また、電解ユニット52のケース体71は、図7に示すように、開口周囲にフランジ74を備え、このフランジ74は、パッキン75を介して、貯水タンク51の側面に形成された開口部51Aにボルト76及びナット77で固定されている。
この開口部51Aは、ケース体71と略同径に形成されており、貯水タンク51の内側から開口部51Aを通じて、ケース体71内の電極72、73にアクセスできるようになっている。このため、電気分解時に水中に含まれる物質が電極72、73にスケール類として付着したとしても、貯水タンク51の開口部51Aを通じて当該スケール類の除去作業を容易に行うことができる。
また、この構成によれば、電極72、73に生じたスケール類が、これら電極72、73から除去された場合、このスケール類は電解水と共に貯水タンク51内に戻され、当該貯水タンク51内で堆積するため、このスケール類が電解水供給管56を通じて気液接触部材41A1、A2〜41F1、F2に流入することが防止される。

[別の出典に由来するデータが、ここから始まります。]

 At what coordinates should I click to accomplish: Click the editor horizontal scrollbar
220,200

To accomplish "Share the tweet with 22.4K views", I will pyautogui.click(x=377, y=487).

このため、スケール類の流入による電解水供給管56の閉塞や、各気液接触部材41A1、A2〜41F1、F2の目詰まりが防止されることにより、これら電解水供給管56や気液接触部材41A1、A2〜41F1、F2のメンテナンス頻度が少なくなり、メンテナンス作業の軽減化を図ることができる。

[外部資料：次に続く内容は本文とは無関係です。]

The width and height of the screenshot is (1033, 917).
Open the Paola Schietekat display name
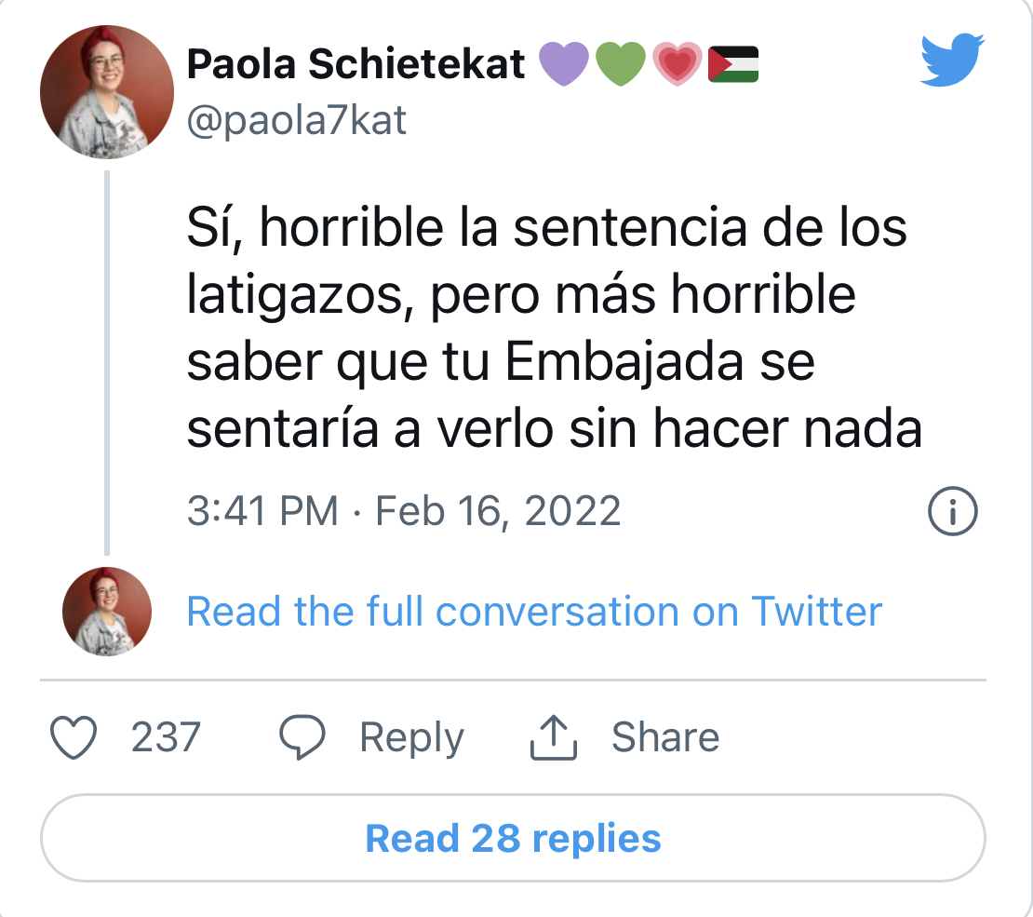[356, 64]
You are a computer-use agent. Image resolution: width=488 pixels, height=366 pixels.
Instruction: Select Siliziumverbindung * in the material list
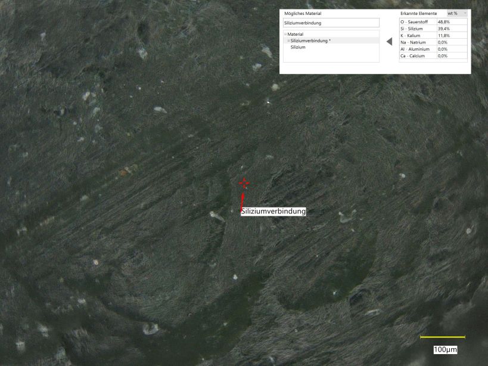pos(310,41)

更に、本構成では、図4に示すように、電解ユニット52が直付けされる貯水タンク51の開口部51Aと、電解水供給管56が接続される接続口51Bとの間には、当該貯水タンク51内を区画するスケールフィルタ66が設けられているため、貯水タンク51内に堆積したスケール類は、このスケールフィルタ66で捕集されることにより、貯水タンク51の外部に流出することがない。

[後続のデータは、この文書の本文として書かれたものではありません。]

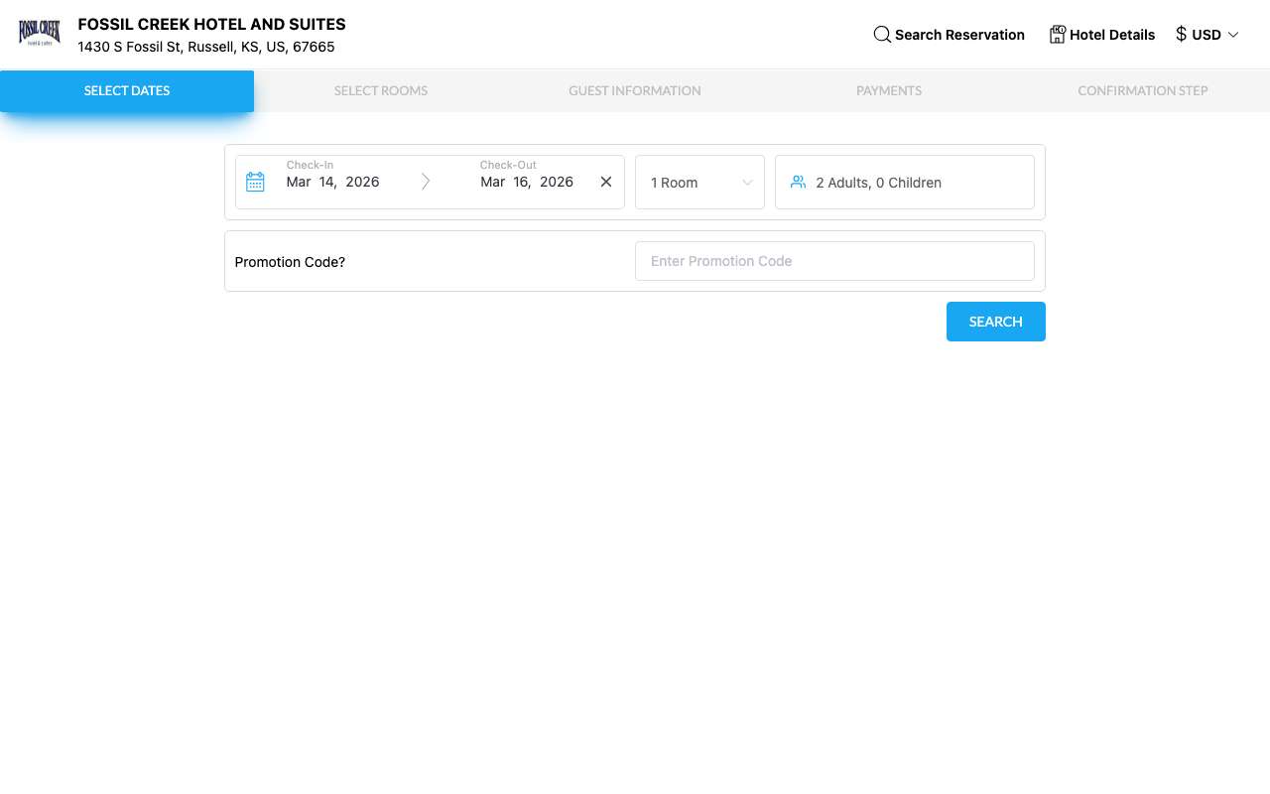Select the Confirmation Step tab
This screenshot has width=1270, height=794.
tap(1143, 90)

さらに、気液接触部材41A1、A2〜41F1、F2にそれぞれ電解水を供給する電解水供給管56に送水ポンプ53を介して接続される貯水タンク51を設けると共に、電解水を生成する電解ユニット52を設け、送水ポンプ53により汲み出され、電解水供給管56を介して複数の気液接触部材41A1、A2〜41F1、F2に供給される貯水タンク51内の電解水の一部を電解ユニット52に導き、電解ユニット52で電解水を生成して貯水タンク51内に戻す機構を備えたため、当該貯水タンク51内の電解水濃度の変化幅を小さく抑えることができ、安定した濃度の電解水を各気液接触部材41A1、A2〜41F1、F2に供給することができる。このため、各気液接触部材41A1、A2〜41F1、F2での空気の除菌を安定して行うことができるため、吹出し口104を通じて映画館100に供給される大量の空気を一様に除菌することができる。
また、本実施形態では、ドレンパン44で受けた水を循環路55を通じて貯水タンク51に戻す水循環方式としているが、このドレンパン44で受けた水をそのまま排出する構成としても良い。この構成では、水使用量が水循環方式に比べて増加するものの、循環路63を設ける必要がなくなるため、設備コストの低減を図ることが可能となる。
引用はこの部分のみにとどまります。